RNA interference (RNAi) of Ufd1 protein can sensitize a hydroxycamptothecin-resistant colon cancer cell line SW1116/HCPT to hydroxycamptothecin.

OBJECTIVE

To investigate whether RNA interference (RNAi) of the ubiquitin fusion-degradation 1-like protein (Ufd1) could sensitize hydroxycamptothecin (HCPT)-resistant colon cancer cell line SW1116/HCPT to the cytotoxic effect of HCPT.

METHODS

SW1116/HCPT cells were transfected with plasmids containing Ufd1-specific small interfering RNA (siRNA) (Ufd1 knockdown cells) and non-specific siRNA (control cells).

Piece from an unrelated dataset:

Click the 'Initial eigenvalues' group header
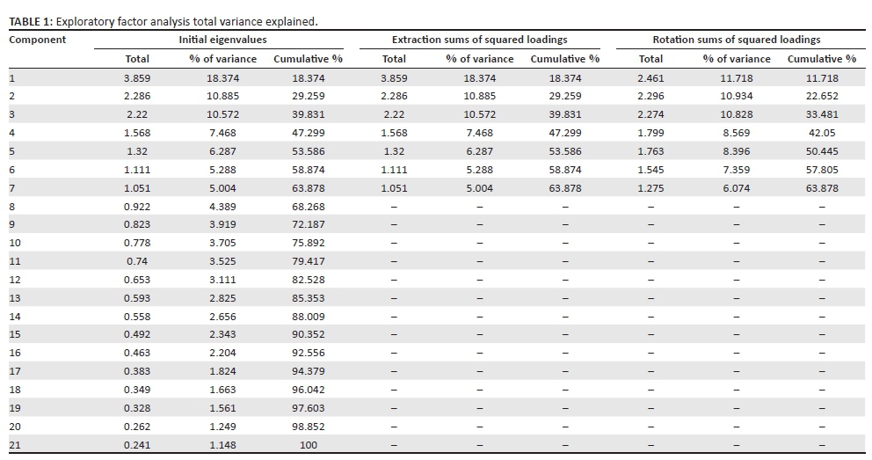Viewport: 872px width, 460px height. coord(222,40)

A drug sensitivity analysis, 3-(4,5)-dimethylthiahiazol (-z-y1)-3,5-di- phenytetrazoliumromide (MTT) assay was performed on Ufd1 knockdown cells and control cells. After treating the cells with HCPT, a caspase-3 and caspase-4 activity assay, flow cytometric analysis and Western blot for detecting phosphorylated c-Jun N-terminal kinase (p-JNK), phosphorylated protein kinases B (p-Akt), P53, ubiquitin, GADD 153 and Grp78/Bip were performed.

RESULTS

According to the MTT assay, the survival rate of knockdown cells was significantly lower than that of the control cells (P < 0.01). Both caspase-3 and caspase-4 activity assay showed higher activation level in Ufd1 knockdown cells than that in the control cells (P < 0.01). A flow cytometric analysis revealed more severe S-phase arrest in the Ufd1 knockdown cells than that in the control cells (P < 0.05). The Western blot showed that increasing the concentration of HCPT resulted in a higher expression level of p-JNK, P53, ubiquitin, GADD 153 and Grp78/Bip in the Ufd1 knockdown cells than that in the control cells.

CONCLUSION

Ufd1 plays a key role in HCPT resistance of SW1116/HCPT and RNAi of Ufd1 can sensitize SW1116/HCPT to the cytotoxic effect of HCPT via strengthening the activation of caspase-3 pathway and disturbing endoplasmic reticulum functions.